Sept ressortissants français ont été condamnés à mort lors de procès qui se sont tenus du 26 au 29 mai 2019, tandis qu’un autre verdict a été reporté. Au moins un accusé a déclaré que les agents irakiens l’avaient torturé, tandis qu’un autre a déclaré qu’ils l’avaient contraint à avouer et à signer un procès-verbal qu’il ne pouvait pas lire. Malgré ces allégations, le ministre français des Affaires étrangères, Jean-Yves Le Drian, a affirmé le 29 mai que les accusés avaient bénéficié de « procès équitables ».
« La France et les autres pays ne devraient pas sous-traiter la gestion de leurs ressortissants soupçonnés de terrorisme à des systèmes judiciaires abusifs », a déclaré Lama Fakih, directrice adjointe pour le Moyen-Orient à Human Rights Watch. « Ces pays ne devraient pas rester les bras croisés pendant que leurs ressortissants sont transférés dans un pays où leurs droits à un procès équitable et à être protégés de la torture sont compromis. »
Ces hommes font partie d’un groupe de détenus étrangers, dont au moins onze Français, que les Forces démocratiques syriennes (FDS) ont transférés du nord-est de la Syrie vers l’Irak début 2019. Dans les cas en question, en raison du risque de torture et d’absence de procès équitables, les transfèrements sont illégaux, a déclaré Human Rights Watch. Ces abus soulignent l’urgence et la nécessité pour les Etats comme la France, qui peuvent garantir des procédures équitables, de veiller à ce que leurs ressortissants puissent retourner dans leur pays. Une fois rentré, tout ressortissant soupçonné de crimes de guerre, de torture ou d’autres crimes internationaux devra faire l’objet d’une enquête, et le cas échéant, de poursuites dans le cadre de procès conformes aux normes internationalement reconnues en matière de procès équitable.
La chambre de Karkh de la Cour pénale centrale d’Irak a condamné à mort sept Français pour leur appartenance à l’EI et reporté au 2 juin le verdict d’un huitième, qui a affirmé au tribunal qu’il avait été torturé. Des sources judiciaires ont déclaré que les autres Français transférés par les FDS depuis la Syrie seraient inculpés et recevraient le verdict du tribunal dans les jours à venir, le 3 juin pour trois d’entre eux.

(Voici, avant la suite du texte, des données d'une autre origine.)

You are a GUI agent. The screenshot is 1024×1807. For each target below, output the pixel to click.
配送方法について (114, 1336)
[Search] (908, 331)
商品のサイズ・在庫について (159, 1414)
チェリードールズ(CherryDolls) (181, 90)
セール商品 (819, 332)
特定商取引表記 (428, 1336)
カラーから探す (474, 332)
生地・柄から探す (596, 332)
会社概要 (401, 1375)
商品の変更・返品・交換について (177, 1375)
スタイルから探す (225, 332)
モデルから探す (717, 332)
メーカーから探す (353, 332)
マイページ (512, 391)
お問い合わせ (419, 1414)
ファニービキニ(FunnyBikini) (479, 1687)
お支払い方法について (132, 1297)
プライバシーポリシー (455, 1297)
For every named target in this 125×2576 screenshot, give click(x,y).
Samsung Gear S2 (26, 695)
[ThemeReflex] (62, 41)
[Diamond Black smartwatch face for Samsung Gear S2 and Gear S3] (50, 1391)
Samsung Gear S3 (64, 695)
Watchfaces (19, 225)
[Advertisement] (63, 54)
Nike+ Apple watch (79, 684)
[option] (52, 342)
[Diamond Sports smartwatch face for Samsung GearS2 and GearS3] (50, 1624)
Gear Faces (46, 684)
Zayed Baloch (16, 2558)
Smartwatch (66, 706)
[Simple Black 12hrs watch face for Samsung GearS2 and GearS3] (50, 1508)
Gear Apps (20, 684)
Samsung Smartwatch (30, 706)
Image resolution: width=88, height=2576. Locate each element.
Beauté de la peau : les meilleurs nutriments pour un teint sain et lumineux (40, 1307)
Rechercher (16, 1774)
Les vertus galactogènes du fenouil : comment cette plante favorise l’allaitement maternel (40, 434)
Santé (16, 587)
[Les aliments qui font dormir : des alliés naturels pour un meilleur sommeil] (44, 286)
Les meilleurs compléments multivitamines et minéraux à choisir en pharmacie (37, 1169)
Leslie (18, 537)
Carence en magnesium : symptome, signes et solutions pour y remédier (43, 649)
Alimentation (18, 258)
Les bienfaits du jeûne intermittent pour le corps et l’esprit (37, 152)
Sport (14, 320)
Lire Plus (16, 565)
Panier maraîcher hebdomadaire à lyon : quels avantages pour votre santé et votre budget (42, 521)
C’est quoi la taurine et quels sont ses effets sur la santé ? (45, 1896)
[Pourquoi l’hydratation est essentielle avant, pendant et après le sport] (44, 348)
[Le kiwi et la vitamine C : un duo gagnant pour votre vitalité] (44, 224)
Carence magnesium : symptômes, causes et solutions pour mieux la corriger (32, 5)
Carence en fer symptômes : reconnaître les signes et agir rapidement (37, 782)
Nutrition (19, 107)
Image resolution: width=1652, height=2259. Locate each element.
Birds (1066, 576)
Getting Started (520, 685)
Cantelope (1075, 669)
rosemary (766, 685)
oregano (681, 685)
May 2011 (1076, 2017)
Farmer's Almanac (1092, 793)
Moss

Un accusé français qui a comparu le 27 mai a déclaré au tribunal que des agents l’avaient torturé en détention, ont rapporté deux observateurs du procès à Human Rights Watch. Le juge présidant la cour a demandé à l’accusé de soulever sa chemise, observé des marques sur son dos et ses épaules, puis ordonné que l’accusé soit examiné par un médecin légiste et comparaisse à nouveau le 2 juin. Le juge n’a pas posé de questions sur le lieu et la date des actes de torture, ni sur la personne qui l’avait commise, ni sur la méthode de torture, a rapporté un observateur.
Les observateurs ont déclaré qu’un accusé français qui a été condamné à mort avait affirmé au juge que des agents l’avaient fait avouer sous la contrainte et signer une déclaration en arabe qu’il ne pouvait pas comprendre. D’après ce qu’ont compris ces observateurs, en mentionnant la coercition, il semblait sous-entendre qu’il avait été torturé. Le juge lui a demandé de soulever sa chemise et, semble-t-il, parce qu’il n’y avait pas signe évident de torture, l’a condamné à mort sans lui poser de questions sur ces allégations.
Human Rights Watch a documenté le recours par les interrogateurs à diverses techniques de torture, notamment frapper les suspects sur la plante des pieds, une méthode internationalement connue sous le nom de « falaka », et leur infliger des simulations de noyades (« waterboarding »), deux méthodes qui ne laissent pas de marques durables sur le corps de la personne. En dépit de rapports approfondis et crédibles de tortures en détention, Human Rights Watch a également montré que le système judiciaire irakien manquait constamment à son devoir d’enquêter de façon crédible sur les allégations de torture.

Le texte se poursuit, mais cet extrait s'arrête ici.